Another comedy from Woody Allen justifying why young girls fall for him

Whatever Works
Eat more ice cream: Larry David counsels Evan Rachel Wood

In his new movie, Whatever Works, Woody Allen finally admits what we've suspected all along: He has the answer to everything.

Of course, being a modest fellow, he doesn't tell us this himself. He leaves it to Boris Yellnikoff (Larry David), a physicist and self-proclaimed genius who waxes freely on the stupidity of everyone else on earth and the futility of it all. History's profound thinkers had great ideas about how people should live. They just didn't account for the banality, idiocy and selfishness of a species that doesn't possess the altruism necessary to do it.

So it makes no sense that when Melodie St. Ann Celestine (Evan Rachel Wood), a starving waif who's run away from her ultra-Christian Mississippi family, asks him for money outside his apartment, he quickly caves and invites her in. Apparently, young-and-blonde trumps bitter-and-misanthropic, especially when the writer/director is Woody Allen.

It was charming and fresh 30 years ago when Alvy Singer turned Annie Hall into an urbane New Yorker. It was also much more age-appropriate.
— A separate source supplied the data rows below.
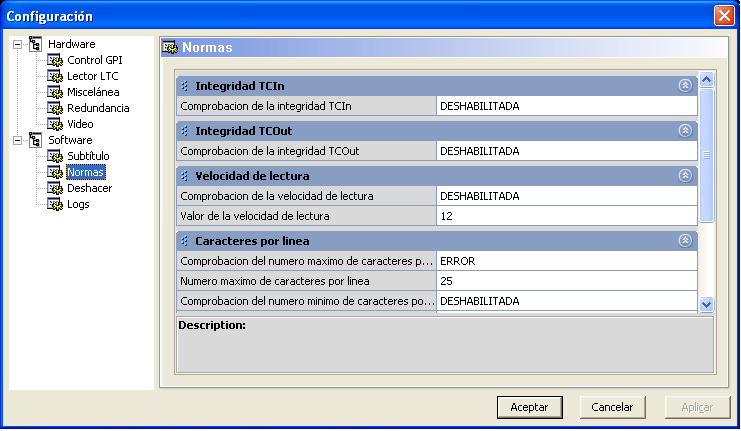Screen dimensions: 741x431
Task: Select the Normas tree item
Action: tap(85, 172)
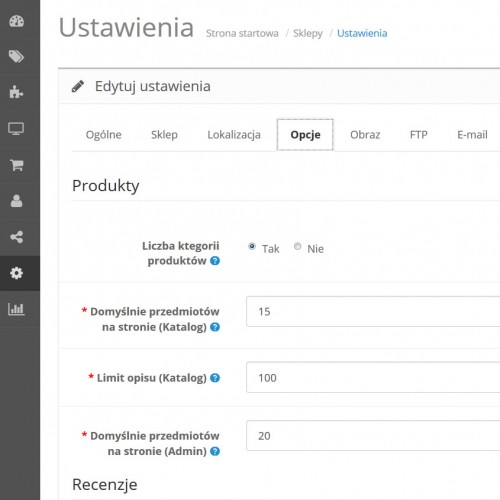
Task: Open the dashboard gauge icon in sidebar
Action: coord(16,21)

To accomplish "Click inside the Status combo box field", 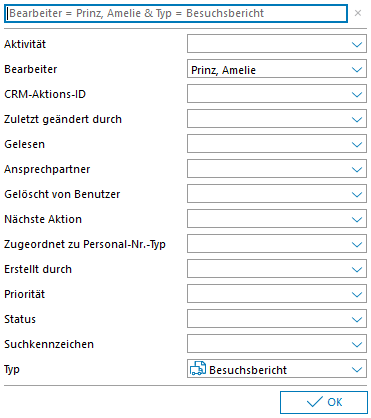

But now Allen has spent the past decade or so justifying his subsequent personal life without daring to make an honest movie about older men and younger women.

As Whatever Works rambles on, potentially madcap plot points merely flounder. Melodie's Jesus-lovin' Mom (Patricia Clarkson) comes a-knockin', and it turns out she's a frustrated conceptual artist with a taste for the erotic. Then comes Dad (Ed Begley Jr.), who's a frustrated homosexual. When a handsome young British actor shows interest in Melodie, Mom tries to hook them up. Meanwhile, she hooks herself up with two guys -- a philosophy professor and a gallery owner -- in the same bed.

This is the stuff of modern screwball comedy, lost in the insular world of an artist who's been repeating himself for decades. Allen's script has some funny lines, and Boris' misanthropy is always engaging. But Whatever Works is more concerned with ideological bludgeoning than with trivial things like character and story. When Boris accuses someone of having too much ego and no superego, he's talking about his creator, too. Coming from Allen, it's all a little creepy.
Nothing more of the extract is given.